Austrade commissioned a report into accessible tourism in Victoria and Queensland. Once again we are given the economics and the size of the tourism market. It shows Australia is missing out on both international and national tourism opportunities. Clearly economics and legal obligations aren’t sufficient to change the attitudes of tourism operators, otherwise change would have happened by now. There is much information in this document for anyone who wants to include this sector of the market in their operations. Many forget inclusive travel includes companions and family members. Nevertheless, one hotel, or one attraction alone is not enough. It needs a community-wide approach where operators of venues, accommodation, attractions and destinations work together. Having an accessible room is of no use unless there are accessible places to go to. An article in the West Australian provides an overviewof the situation using the content of the report.
Inclusive tourism has two outcomes: individuals and their families can benefit from participating in tourism activity, and it can help with sustainable development and the reduction of poverty. The Global Report on Inclusive Tourism Destinations is a large document by the United Nations World Tourism Organisation. It has practical advice and success stories from across the globe. Good resource for anyone interested in following the Sustainable Development Goals as well as inclusive tourism in general. In developed countries the same holds true – more participation equals more customers.
“The report highlights the need to foster discussion on and examine new approaches to inclusive tourism in order to drive long-term sustainability in the sector. The Model for inclusive tourism destinations presented in this Global Report is a formula for practical and realistic public action that can be applied to different types of destinations. It is a path towards inclusion that is adaptable, modular and scalable, and facilitates the transformation of tourism models towards socially and economically inclusive models.”

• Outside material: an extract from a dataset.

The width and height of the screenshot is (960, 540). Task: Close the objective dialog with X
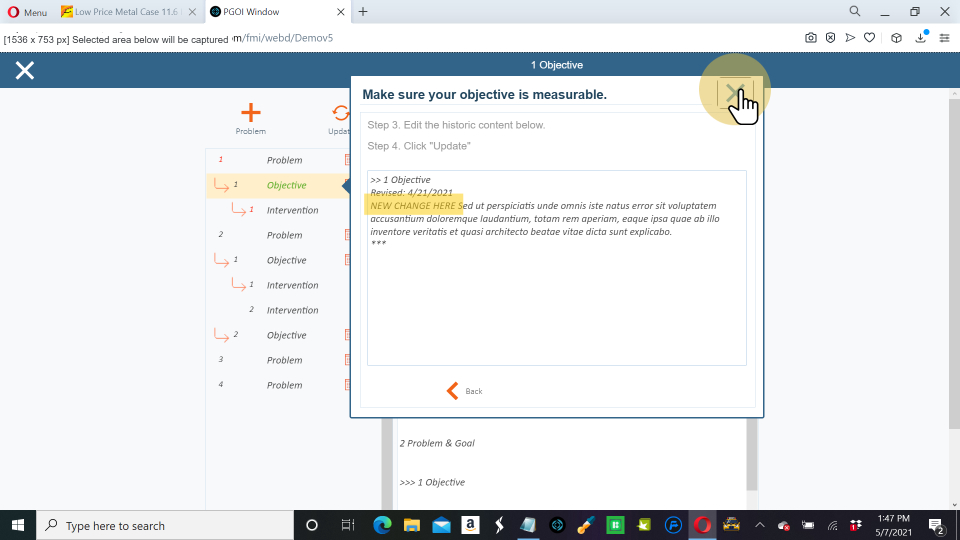(734, 94)
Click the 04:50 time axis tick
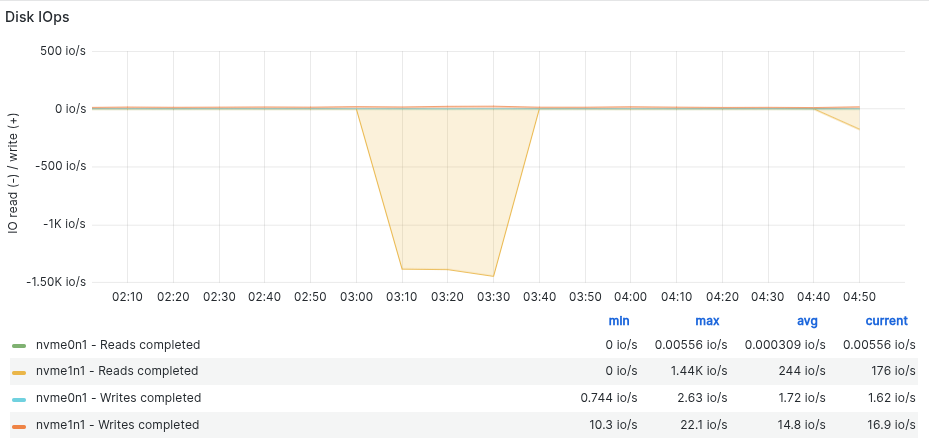Screen dimensions: 929x438 (858, 297)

Yet another excellent resource for the tourism and travel industry – an industry now leading the way in best practice. Importantly, the principles and learning from case studies can be applied everywhere. The business world should take note of the good advice in Destinations for All: A guide to creating accessible destinations.
Included in the guide are several case studies, some statistics on the number of people left out if the destination if it is not inclusive, engaging with other businesses, and dispelling myths. It even challenges the notion that heritage issues make it impossible by showcasing the Roman Baths project. This guide is informed by research and can be applied as much to a day out in Sydney or Melbourne as a two week holiday in Scotland.